------ DATA FOR THIS TASK ------

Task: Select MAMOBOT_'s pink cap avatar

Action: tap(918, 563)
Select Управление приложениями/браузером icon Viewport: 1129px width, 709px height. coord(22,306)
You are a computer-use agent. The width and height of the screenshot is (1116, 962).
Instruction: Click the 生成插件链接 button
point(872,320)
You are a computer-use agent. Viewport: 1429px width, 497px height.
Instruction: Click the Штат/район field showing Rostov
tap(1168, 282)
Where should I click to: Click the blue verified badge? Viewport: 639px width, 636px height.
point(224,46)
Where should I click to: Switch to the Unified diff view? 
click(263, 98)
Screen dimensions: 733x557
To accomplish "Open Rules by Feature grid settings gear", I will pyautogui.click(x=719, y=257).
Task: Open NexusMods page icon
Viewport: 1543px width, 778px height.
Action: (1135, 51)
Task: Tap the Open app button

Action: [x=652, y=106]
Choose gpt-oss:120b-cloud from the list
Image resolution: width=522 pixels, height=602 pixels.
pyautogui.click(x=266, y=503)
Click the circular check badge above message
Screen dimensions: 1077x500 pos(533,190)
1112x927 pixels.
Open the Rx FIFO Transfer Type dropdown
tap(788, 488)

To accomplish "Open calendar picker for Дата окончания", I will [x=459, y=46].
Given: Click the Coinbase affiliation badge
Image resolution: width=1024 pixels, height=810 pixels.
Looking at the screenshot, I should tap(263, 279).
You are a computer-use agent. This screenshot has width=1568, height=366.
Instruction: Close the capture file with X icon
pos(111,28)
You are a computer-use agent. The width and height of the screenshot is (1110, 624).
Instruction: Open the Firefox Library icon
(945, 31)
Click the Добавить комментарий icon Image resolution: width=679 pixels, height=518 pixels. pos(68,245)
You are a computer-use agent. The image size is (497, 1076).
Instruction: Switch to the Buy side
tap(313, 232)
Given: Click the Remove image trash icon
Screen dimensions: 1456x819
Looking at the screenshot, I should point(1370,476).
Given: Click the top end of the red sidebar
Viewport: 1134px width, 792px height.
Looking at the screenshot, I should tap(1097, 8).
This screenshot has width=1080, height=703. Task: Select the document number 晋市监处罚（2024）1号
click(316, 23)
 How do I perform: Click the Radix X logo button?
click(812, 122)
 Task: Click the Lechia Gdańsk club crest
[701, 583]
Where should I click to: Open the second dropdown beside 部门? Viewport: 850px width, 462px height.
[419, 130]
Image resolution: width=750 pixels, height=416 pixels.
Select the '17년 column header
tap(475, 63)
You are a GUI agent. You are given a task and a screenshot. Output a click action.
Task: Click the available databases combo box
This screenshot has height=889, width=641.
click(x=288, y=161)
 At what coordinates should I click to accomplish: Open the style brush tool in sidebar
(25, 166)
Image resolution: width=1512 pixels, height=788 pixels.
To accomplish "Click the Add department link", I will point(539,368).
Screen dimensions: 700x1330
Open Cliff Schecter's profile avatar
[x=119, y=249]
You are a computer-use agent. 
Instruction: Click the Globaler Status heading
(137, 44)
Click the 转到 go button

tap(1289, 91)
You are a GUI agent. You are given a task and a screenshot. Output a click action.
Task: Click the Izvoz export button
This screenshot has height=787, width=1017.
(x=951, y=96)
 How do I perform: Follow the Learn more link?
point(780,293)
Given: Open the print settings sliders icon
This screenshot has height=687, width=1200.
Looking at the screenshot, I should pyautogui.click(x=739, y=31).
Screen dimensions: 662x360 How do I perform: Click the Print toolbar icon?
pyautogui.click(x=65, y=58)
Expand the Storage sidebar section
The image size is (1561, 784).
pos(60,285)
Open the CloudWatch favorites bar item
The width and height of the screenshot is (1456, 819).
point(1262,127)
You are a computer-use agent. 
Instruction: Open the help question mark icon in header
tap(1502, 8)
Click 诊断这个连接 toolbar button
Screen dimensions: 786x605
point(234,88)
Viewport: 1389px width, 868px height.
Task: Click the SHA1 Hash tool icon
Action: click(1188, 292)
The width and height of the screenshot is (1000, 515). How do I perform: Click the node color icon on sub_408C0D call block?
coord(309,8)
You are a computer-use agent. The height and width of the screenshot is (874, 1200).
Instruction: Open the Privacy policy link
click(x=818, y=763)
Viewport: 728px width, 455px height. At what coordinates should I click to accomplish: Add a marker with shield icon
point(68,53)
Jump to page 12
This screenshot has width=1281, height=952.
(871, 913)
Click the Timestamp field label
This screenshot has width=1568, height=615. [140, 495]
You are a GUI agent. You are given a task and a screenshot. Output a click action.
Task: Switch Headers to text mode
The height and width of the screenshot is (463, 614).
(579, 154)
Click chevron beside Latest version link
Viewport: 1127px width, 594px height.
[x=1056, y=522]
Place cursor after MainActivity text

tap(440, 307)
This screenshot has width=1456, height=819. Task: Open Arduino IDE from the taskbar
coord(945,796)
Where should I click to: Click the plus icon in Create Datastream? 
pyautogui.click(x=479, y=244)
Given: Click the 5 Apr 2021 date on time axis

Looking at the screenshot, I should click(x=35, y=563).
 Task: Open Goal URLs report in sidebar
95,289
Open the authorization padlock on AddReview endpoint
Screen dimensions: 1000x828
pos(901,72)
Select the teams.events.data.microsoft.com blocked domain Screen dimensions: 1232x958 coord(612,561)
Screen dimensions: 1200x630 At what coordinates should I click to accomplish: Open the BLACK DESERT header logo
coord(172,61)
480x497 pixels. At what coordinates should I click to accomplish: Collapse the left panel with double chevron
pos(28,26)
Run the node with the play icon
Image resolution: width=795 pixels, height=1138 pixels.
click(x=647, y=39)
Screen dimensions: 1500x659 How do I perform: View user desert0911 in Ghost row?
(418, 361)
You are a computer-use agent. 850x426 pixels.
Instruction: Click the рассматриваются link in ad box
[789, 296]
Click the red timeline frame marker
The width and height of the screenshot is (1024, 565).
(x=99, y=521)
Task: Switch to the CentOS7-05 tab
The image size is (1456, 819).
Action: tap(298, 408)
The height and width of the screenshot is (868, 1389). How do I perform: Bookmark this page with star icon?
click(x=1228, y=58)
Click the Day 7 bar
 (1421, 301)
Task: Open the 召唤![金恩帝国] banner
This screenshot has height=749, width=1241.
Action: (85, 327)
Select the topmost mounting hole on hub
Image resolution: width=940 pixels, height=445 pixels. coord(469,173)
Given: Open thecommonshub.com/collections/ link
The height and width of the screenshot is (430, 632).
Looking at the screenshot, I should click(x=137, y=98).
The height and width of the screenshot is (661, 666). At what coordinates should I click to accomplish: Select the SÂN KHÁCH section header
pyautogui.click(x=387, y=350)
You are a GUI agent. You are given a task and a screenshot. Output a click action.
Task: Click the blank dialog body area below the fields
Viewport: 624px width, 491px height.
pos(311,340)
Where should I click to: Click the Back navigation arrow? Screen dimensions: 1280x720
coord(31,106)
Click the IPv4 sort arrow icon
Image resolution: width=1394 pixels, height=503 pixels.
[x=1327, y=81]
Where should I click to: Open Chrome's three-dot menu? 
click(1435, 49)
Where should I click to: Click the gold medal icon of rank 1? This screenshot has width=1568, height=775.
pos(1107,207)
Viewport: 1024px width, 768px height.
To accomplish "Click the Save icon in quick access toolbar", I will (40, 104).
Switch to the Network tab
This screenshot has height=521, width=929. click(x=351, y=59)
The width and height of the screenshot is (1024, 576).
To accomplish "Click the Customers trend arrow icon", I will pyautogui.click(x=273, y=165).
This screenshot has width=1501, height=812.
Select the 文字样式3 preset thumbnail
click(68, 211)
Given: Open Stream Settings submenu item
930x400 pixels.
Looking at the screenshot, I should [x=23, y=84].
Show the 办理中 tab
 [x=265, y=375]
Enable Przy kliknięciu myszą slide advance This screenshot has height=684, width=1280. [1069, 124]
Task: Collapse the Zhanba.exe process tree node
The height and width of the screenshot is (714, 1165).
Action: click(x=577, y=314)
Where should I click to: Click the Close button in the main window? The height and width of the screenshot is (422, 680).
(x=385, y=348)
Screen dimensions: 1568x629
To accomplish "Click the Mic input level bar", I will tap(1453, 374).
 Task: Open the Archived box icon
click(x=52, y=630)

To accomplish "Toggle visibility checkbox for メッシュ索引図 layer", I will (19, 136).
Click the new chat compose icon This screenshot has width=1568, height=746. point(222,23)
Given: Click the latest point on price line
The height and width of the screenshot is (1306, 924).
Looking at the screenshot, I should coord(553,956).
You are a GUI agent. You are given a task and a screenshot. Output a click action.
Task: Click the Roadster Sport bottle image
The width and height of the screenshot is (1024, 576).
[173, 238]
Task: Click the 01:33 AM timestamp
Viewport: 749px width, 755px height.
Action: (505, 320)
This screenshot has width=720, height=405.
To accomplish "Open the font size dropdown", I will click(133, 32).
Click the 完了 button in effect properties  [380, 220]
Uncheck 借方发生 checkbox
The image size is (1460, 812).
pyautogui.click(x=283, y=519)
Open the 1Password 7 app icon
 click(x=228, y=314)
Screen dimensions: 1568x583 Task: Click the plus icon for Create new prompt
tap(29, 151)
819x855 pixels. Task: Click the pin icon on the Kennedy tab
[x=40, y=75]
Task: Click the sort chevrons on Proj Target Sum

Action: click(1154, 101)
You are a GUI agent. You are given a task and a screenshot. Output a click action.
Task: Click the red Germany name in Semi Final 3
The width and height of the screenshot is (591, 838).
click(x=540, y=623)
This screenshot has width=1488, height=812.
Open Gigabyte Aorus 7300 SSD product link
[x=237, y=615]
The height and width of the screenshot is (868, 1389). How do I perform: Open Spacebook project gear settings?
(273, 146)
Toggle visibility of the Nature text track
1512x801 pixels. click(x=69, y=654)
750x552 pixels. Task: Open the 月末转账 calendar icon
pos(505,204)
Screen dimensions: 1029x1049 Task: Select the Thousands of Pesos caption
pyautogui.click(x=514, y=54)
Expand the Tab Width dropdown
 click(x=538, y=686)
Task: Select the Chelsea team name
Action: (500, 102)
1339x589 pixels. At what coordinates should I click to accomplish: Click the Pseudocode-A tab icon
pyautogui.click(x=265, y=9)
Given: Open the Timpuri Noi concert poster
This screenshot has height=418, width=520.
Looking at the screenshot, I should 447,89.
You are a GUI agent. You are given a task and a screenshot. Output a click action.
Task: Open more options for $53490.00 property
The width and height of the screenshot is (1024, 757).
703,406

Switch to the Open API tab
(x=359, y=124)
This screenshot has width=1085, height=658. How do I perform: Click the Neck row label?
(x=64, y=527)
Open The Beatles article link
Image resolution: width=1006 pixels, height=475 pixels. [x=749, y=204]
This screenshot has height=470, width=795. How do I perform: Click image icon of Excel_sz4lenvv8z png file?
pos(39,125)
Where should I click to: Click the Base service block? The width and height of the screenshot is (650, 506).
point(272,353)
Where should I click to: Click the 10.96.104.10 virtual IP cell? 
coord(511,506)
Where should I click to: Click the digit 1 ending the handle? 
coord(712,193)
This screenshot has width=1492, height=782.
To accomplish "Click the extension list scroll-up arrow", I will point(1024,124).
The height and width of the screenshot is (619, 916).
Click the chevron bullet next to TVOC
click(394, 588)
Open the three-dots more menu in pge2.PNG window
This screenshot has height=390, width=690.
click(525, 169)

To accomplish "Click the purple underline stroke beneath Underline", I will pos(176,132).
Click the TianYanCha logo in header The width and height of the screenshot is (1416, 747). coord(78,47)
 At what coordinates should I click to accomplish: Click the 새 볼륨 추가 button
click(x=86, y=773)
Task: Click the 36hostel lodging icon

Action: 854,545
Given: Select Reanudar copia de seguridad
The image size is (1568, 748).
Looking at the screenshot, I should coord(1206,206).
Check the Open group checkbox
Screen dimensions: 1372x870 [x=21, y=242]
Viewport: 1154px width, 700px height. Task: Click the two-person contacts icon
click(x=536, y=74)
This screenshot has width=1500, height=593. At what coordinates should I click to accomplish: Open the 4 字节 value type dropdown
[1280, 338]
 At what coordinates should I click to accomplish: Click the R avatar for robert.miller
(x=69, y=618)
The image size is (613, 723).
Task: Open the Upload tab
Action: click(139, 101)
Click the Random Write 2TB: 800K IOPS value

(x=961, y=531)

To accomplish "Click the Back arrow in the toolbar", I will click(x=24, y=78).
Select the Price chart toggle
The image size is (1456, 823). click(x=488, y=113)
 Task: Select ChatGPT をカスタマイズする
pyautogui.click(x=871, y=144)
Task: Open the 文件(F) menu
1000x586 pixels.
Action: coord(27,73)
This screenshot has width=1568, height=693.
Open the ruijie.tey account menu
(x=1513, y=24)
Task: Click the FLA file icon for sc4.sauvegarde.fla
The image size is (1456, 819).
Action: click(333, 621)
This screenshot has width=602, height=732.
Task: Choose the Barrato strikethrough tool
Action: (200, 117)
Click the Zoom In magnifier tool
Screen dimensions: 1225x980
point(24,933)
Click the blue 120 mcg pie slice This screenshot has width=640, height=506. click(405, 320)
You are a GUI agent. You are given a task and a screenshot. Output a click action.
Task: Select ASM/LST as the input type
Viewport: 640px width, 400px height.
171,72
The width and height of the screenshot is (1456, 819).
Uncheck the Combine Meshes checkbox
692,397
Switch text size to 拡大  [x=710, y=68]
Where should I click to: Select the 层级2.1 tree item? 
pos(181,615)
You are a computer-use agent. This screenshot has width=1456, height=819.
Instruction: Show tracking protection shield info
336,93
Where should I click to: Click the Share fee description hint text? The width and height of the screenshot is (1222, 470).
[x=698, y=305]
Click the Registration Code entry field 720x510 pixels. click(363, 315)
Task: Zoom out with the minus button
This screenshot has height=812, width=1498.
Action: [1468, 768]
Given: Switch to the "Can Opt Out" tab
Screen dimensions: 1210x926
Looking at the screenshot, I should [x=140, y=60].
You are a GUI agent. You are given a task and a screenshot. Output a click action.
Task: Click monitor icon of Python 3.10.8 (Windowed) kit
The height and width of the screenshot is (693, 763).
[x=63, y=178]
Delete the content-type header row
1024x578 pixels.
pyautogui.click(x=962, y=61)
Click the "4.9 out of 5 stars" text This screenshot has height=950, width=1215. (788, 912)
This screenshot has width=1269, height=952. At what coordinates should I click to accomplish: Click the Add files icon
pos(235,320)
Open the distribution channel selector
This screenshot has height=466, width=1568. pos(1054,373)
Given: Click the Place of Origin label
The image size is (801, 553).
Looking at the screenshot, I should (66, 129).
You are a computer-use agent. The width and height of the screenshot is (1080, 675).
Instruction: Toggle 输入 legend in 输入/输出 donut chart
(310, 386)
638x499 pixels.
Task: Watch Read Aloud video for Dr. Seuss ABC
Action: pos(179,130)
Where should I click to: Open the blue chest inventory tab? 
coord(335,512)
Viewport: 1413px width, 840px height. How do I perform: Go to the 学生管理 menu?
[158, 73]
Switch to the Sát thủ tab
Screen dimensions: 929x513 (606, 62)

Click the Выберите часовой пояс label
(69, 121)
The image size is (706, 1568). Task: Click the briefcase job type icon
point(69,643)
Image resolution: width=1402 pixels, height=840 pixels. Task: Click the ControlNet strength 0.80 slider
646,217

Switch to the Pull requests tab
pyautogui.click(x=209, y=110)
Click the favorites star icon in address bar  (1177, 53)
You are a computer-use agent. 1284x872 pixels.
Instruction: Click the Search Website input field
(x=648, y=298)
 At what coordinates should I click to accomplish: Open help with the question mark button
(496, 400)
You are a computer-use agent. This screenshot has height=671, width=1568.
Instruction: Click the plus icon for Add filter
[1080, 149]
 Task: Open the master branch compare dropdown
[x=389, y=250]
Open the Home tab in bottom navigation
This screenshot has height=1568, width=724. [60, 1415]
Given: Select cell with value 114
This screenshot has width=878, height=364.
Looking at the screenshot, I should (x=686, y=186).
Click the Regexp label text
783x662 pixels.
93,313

------

DO THIS
Quote the records exactly as they stand, from the line containing "Viewport: 1154px width, 700px" through the line containing "(x=1513, y=24)", including both of those lines.

TASK ANSWER
Viewport: 1154px width, 700px height. Task: Click the two-person contacts icon
click(x=536, y=74)
This screenshot has width=1500, height=593. At what coordinates should I click to accomplish: Open the 4 字节 value type dropdown
[1280, 338]
 At what coordinates should I click to accomplish: Click the R avatar for robert.miller
(x=69, y=618)
The image size is (613, 723).
Task: Open the Upload tab
Action: click(139, 101)
Click the Random Write 2TB: 800K IOPS value

(x=961, y=531)

To accomplish "Click the Back arrow in the toolbar", I will click(x=24, y=78).
Select the Price chart toggle
The image size is (1456, 823). click(x=488, y=113)
 Task: Select ChatGPT をカスタマイズする
pyautogui.click(x=871, y=144)
Task: Open the 文件(F) menu
1000x586 pixels.
Action: coord(27,73)
This screenshot has width=1568, height=693.
Open the ruijie.tey account menu
(x=1513, y=24)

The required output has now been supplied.